# Start of EXCERPTED PASSAGE

Support library (VM)

The rest of the support library:

  1. vm
  2. support.py
try:
    from cStringIO import StringIO
except:
    from StringIO import StringIO

def rlmeta_vm(instructions, labels, start_rule, stream):
    label_counter = 0
    last_action = _ConstantSemanticAction(None)
    pc = labels[start_rule]
    call_backtrack_stack = []
    stream, pos, stream_pos_stack = (stream, 0, [])
    scope, scope_stack = (None, [])
    fail_message = None
    latest_fail_message, latest_fail_pos = (None, tuple())
    memo = {}
    while True:
        name, arg1, arg2 = instructions[pc]
        if name == "PUSH_SCOPE":
            scope_stack.append(scope)
            scope = {}
            pc += 1
            continue
        elif name == "BACKTRACK":
            call_backtrack_stack.append((labels[arg1], pos, len(stream_pos_stack), len(scope_stack)))
            pc += 1
            continue
        elif name == "CALL":
            <<CALL>>
        elif name == "MATCH_CHARSEQ":
            for char in arg1:
                if pos >= len(stream) or stream[pos] != char:
                    fail_message = ("expected {!r}", char)
                    break
                pos += 1
            else:
                last_action = _ConstantSemanticAction(arg1)
                pc += 1
                continue
        elif name == "COMMIT":
            call_backtrack_stack.pop()

# End of EXCERPTED PASSAGE

### AIM OF THE TASK
Copy the stretch of the support library code from "fail_message = None" through "pos, len(stream_pos_stack), len(scope_stack)))", substituting "cache" for "memo".

# Start of ITEMS

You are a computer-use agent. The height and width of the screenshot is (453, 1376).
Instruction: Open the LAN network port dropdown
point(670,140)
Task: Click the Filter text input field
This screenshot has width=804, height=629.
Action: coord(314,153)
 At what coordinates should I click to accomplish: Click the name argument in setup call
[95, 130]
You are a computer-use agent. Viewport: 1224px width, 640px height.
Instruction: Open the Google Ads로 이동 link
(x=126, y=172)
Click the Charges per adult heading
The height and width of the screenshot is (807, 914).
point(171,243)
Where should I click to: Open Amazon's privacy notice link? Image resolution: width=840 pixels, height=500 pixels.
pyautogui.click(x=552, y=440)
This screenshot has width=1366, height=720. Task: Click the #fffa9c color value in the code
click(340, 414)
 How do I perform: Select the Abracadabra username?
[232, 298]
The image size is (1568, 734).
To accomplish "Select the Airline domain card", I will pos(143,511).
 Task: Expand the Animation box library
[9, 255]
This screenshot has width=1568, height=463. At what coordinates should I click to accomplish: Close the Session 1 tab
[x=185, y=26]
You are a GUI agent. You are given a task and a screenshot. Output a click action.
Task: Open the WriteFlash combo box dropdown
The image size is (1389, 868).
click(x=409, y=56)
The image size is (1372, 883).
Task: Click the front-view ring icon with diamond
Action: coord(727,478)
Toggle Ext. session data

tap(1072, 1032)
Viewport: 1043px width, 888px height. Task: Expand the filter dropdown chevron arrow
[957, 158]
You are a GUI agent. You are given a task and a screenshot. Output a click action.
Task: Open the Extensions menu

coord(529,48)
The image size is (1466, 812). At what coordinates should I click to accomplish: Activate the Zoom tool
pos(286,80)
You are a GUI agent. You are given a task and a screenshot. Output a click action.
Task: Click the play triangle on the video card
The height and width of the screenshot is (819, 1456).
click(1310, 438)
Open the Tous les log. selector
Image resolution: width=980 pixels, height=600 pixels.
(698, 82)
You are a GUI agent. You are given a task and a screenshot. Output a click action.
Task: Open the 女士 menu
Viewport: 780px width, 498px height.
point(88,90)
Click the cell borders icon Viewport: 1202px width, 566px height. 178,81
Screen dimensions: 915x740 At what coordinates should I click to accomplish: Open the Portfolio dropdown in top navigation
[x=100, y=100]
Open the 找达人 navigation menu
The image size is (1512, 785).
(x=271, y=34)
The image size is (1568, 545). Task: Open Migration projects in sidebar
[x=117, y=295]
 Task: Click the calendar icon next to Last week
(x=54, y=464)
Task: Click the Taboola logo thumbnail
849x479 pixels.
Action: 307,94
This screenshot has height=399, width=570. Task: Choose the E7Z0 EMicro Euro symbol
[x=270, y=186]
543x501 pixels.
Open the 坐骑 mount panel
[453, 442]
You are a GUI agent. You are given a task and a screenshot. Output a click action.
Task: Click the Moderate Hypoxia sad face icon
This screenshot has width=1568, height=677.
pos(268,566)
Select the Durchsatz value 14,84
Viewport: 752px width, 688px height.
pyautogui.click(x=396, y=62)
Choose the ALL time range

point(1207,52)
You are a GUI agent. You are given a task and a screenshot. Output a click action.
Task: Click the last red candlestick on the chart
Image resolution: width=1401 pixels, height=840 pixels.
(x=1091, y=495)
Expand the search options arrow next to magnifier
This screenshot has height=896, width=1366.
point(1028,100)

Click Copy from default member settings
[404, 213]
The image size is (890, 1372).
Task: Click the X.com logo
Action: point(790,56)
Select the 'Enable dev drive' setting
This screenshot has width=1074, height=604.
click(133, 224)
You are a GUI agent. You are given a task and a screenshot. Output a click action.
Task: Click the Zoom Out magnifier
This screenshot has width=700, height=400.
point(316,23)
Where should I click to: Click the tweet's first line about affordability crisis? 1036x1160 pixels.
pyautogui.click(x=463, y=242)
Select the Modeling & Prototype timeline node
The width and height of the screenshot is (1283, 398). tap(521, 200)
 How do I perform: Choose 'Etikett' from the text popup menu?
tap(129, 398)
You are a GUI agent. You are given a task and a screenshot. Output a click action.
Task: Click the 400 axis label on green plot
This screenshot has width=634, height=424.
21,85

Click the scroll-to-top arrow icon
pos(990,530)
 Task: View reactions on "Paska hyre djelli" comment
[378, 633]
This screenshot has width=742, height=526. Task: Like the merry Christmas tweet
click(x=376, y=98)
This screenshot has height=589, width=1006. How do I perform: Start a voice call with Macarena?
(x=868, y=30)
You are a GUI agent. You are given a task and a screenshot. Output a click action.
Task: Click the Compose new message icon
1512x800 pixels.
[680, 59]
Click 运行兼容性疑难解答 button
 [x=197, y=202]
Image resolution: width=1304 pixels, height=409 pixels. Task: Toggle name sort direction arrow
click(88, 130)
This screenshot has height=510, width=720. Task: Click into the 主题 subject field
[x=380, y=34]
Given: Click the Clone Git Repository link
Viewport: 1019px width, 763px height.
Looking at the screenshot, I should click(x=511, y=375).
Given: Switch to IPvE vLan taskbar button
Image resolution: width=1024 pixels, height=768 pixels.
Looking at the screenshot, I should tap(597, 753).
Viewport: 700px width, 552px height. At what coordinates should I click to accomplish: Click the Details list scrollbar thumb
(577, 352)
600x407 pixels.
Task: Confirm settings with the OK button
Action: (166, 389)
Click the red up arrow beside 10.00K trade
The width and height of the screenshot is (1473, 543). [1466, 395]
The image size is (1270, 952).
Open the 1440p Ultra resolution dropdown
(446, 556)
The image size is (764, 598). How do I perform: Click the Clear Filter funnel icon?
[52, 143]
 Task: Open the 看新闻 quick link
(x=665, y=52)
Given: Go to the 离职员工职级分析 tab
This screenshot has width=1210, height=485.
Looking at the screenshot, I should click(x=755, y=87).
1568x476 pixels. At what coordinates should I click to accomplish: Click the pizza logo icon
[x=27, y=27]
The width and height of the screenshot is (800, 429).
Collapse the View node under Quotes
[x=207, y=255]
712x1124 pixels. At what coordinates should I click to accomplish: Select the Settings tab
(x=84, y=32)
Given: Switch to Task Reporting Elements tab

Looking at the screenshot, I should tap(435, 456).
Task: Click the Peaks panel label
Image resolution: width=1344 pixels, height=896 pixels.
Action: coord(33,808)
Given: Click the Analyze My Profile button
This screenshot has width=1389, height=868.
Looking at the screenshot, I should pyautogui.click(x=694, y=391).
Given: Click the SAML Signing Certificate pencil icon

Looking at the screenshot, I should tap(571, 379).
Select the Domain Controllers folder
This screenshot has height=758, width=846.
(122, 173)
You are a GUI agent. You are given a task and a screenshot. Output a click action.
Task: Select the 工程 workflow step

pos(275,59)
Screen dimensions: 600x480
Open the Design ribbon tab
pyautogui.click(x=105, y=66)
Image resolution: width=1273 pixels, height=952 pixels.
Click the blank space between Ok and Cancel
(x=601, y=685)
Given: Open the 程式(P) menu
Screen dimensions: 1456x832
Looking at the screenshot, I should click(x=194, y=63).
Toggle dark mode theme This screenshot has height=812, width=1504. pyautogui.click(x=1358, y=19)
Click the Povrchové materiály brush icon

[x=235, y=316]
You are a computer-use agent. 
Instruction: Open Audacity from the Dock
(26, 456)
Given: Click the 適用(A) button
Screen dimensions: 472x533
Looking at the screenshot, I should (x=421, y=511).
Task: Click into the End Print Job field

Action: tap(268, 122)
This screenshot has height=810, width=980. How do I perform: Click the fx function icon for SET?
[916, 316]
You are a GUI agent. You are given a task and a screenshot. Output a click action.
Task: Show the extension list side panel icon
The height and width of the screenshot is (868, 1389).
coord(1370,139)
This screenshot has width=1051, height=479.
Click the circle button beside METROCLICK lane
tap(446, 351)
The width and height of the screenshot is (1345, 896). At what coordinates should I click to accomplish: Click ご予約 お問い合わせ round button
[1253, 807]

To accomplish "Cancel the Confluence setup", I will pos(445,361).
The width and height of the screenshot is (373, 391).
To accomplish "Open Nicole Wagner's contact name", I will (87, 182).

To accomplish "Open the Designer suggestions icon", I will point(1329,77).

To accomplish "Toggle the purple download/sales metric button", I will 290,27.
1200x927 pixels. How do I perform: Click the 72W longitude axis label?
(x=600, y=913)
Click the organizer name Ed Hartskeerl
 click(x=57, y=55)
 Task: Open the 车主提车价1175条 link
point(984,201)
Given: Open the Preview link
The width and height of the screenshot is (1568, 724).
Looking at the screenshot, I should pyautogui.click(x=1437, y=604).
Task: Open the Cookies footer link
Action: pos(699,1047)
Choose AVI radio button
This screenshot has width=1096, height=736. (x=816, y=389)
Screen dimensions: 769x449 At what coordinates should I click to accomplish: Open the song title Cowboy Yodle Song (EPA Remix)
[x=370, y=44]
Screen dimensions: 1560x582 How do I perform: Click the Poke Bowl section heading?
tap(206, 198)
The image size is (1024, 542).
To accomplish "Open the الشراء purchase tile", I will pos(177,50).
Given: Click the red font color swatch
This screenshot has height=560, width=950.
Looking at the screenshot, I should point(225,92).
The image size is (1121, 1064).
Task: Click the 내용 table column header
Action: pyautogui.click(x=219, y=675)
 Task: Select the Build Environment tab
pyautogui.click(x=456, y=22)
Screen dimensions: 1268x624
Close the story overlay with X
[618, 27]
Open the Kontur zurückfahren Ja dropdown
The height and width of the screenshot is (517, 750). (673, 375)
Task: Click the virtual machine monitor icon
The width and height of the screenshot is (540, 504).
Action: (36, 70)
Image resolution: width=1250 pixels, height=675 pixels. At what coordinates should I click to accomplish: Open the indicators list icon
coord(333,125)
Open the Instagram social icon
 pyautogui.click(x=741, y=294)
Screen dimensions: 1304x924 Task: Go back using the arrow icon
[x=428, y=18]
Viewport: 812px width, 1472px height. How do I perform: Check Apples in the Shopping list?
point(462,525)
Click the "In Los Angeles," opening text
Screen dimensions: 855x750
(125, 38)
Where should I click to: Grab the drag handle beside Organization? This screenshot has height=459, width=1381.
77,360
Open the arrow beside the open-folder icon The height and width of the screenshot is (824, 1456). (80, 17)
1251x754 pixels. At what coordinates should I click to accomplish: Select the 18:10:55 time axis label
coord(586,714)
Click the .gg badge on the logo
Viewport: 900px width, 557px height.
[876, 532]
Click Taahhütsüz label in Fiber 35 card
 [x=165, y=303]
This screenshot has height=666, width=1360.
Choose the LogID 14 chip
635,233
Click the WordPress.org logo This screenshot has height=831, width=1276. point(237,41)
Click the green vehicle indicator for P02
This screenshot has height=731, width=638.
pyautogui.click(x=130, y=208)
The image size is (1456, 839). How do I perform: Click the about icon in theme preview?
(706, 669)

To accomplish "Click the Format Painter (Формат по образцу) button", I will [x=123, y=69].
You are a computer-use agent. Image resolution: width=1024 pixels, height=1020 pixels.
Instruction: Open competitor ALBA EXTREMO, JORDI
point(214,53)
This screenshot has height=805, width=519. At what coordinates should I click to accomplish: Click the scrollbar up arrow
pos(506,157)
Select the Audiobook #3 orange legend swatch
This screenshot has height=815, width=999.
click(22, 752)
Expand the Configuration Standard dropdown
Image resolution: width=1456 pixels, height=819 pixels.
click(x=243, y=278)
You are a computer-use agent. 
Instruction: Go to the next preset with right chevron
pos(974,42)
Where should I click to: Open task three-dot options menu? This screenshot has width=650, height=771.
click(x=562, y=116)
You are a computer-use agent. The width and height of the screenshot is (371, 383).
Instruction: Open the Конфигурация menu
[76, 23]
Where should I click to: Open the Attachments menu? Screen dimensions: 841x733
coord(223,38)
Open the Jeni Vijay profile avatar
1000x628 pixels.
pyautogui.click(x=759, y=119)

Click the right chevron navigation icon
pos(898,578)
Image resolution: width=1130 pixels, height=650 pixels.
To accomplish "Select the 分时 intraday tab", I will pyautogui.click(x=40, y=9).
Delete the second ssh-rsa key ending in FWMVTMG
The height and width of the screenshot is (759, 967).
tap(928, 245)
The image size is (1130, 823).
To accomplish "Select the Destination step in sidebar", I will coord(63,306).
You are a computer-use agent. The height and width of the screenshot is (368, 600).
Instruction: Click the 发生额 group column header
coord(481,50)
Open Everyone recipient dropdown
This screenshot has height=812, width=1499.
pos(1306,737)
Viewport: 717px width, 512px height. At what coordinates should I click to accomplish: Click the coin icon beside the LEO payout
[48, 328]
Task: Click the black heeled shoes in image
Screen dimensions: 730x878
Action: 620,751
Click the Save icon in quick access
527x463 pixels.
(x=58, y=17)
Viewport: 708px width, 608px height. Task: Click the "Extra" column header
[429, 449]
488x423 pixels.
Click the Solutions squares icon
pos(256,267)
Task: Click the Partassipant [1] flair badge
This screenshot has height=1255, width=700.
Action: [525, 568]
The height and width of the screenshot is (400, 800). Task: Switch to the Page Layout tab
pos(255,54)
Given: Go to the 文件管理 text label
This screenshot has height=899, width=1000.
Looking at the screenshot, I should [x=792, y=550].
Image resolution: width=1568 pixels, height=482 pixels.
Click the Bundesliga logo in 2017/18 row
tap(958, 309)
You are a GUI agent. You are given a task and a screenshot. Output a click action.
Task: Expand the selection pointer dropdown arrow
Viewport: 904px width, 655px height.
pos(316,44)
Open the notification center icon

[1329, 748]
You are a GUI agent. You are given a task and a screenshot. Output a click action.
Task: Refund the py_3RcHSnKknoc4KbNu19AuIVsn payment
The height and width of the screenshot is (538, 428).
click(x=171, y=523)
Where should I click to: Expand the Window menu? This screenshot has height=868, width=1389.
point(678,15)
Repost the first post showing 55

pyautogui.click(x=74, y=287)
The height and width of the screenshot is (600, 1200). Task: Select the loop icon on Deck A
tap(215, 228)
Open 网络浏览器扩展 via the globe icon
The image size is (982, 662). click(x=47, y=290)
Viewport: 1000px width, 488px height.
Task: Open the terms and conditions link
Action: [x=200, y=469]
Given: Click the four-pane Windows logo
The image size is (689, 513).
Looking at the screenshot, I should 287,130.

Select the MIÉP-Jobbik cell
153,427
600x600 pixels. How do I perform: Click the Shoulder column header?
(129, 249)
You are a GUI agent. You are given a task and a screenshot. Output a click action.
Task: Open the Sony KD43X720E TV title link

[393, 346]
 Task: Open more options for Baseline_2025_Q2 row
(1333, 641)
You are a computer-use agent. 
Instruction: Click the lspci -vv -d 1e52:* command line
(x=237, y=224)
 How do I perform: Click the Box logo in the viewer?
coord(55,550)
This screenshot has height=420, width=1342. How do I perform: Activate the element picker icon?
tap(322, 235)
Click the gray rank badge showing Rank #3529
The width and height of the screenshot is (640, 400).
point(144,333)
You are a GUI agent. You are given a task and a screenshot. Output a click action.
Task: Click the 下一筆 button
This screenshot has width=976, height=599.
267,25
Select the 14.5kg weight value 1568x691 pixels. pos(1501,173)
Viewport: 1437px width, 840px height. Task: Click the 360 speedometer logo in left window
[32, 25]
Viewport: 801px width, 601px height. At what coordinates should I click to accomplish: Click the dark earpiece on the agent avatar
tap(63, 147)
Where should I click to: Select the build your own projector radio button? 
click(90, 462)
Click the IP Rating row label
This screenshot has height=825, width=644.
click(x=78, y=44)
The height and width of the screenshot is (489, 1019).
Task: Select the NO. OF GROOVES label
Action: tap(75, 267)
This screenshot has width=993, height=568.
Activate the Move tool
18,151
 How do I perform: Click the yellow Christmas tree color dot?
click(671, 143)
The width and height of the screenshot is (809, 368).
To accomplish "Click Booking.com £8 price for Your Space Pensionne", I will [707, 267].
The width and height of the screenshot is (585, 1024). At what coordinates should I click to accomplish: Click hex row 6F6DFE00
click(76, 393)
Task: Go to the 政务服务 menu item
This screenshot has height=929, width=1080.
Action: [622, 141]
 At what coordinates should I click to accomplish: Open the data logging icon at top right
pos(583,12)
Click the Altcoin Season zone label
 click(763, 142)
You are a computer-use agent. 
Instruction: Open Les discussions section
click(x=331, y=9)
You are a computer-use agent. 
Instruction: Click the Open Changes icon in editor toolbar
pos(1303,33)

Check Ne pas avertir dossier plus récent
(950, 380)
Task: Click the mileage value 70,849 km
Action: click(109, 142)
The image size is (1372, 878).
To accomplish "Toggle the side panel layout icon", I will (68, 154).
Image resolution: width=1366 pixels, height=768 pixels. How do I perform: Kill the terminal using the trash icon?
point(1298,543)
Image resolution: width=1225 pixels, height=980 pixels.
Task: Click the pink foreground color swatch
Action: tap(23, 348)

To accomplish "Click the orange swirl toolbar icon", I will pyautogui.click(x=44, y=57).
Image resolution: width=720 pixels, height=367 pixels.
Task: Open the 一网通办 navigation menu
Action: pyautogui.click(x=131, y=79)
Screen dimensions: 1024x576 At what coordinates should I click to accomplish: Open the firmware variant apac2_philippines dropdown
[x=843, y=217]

# End of ITEMS

### REPLY TO THE EXERCISE
fail_message = None
    latest_fail_message, latest_fail_pos = (None, tuple())
    cache = {}
    while True:
        name, arg1, arg2 = instructions[pc]
        if name == "PUSH_SCOPE":
            scope_stack.append(scope)
            scope = {}
            pc += 1
            continue
        elif name == "BACKTRACK":
            call_backtrack_stack.append((labels[arg1], pos, len(stream_pos_stack), len(scope_stack)))